As to the second question: I'm mostly a JI guy, so others who
know more about meantones and well-temperaments should comment,
but I'd say (without much reflection) that stretch tunings
really aren't either of those... meantones are sort of the
opposite, a 'compressed' tuning, and well-temperaments have
various-sized intervals scattered in more complex patterns
around the '8ve'. Meantones and well-temperaments are both
UDO - 'unequally divided 8ve'.

Stretch tunings are generally *non-'8ve'*, because all intervals,
including the '8ves', are stretched.

They can be equal-temperaments (EDNO - 'equally-divided non-8ve',
as in the upcoming post I'll be sending next), based on dividing
some other interval instead of the 2/1; or they can be unequal
(UDNO - 'unequally divided non-8ve', as in most recommended
piano tunings, which are close to 12-tET near 'middle-C', but
diverge farther and farther away as they approach the extremes
of the keyboard.

I suppose it's possible that a stretch tuning could also be
a UDO - 'unequally divided 8ve', but that doesn't seem to work
to me. ...?

Stretch tunings seem to work especially well on pianos, because
the piano timbre has stretched harmonics. There are specific
recommended stretch tunings programmed into the expensive
electronic piano-tuners for specific brands and models of
pianos, based on that particular instrument's timbre.

(I don't know the details - more knowledgeable - and I would
presume more affluent - piano tuners on the list will have
to comment.)

I made a webpage last year exploring some ideas Charles Ives
had about using stretch tunings based on 48-tET ('1/8-tones'):
http://www.ixpres.com/interval/monzo/ives/48tet.htm

These were stretched more than any other I've ever seen; in
other words, Ives was not looking for something approaching
perceived consonance, as in most other stretch tunings; he
was simply looking for a very different-sounding scale which
still exhibited the tetrachordal properties familiar from the
12-tET diatonic scale.

-monz
http://www.ixpres.com/interval/monzo/homepage.html

🔗Joseph Pehrson <josephpehrson@compuserve.com>

9/23/2000 7:58:14 AM

--- In tuning@egroups.com, " Monz" <MONZ@J...> wrote:

http://www.egroups.com/message/tuning/13318

>
> I made a webpage last year exploring some ideas Charles Ives
> had about using stretch tunings based on 48-tET ('1/8-tones'):
> http://www.ixpres.com/interval/monzo/ives/48tet.htm
>

Wow.
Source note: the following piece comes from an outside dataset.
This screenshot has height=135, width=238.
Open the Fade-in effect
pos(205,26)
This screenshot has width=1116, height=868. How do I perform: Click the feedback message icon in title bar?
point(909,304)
Talk about STRETCHING! Joe, there is something wrong with this
page... the html code. The font size is HUGE. STRETCHED. I hope
you can do something about it, 'cause I can't read it...
___________ ____ __ __ __
Joseph Pehrson

🔗David Beardsley <xouoxno@virtulink.com>

9/23/2000 7:58:05 AM

Joseph Pehrson wrote:

> --- In tuning@egroups.com, " Monz" <MONZ@J...> wrote:
>
> http://www.egroups.com/message/tuning/13318
>
> >
> > I made a webpage last year exploring some ideas Charles Ives
> > had about using stretch tunings based on 48-tET ('1/8-tones'):
> > http://www.ixpres.com/interval/monzo/ives/48tet.htm
> >
>
> Wow. Talk about STRETCHING! Joe, there is something wrong with this
> page... the html code. The font size is HUGE. STRETCHED. I hope
> you can do something about it, 'cause I can't read it...

Both in Netscape and IEx there are ways to reduce and expand
the font size.

In Netscape Ctrl+[ for amaller fonts, Ctrl+] for bigger fonts.

--
* D a v i d B e a r d s l e y
* 49/32 R a d i o "all microtonal, all the time"
* http://www.virtulink.com/immp/lookhere.htm

🔗Joseph Pehrson <josephpehrson@compuserve.com>

9/23/2000 8:47:12 AM

--- In tuning@egroups.com, David Beardsley <xouoxno@v...> wrote:

http://www.egroups.com/message/tuning/13323

>
> Both in Netscape and IEx there are ways to reduce and expand
> the font size.
>
> In Netscape Ctrl+[ for amaller fonts, Ctrl+] for bigger fonts.
>

Thanks, David! One learns something every day... admittedly
sometimes not much, but *SOMETHING.* Great. Now I read this article.
I think I had just subscribed to the list about that time, and was
getting "oriented." I missed a careful read of this one.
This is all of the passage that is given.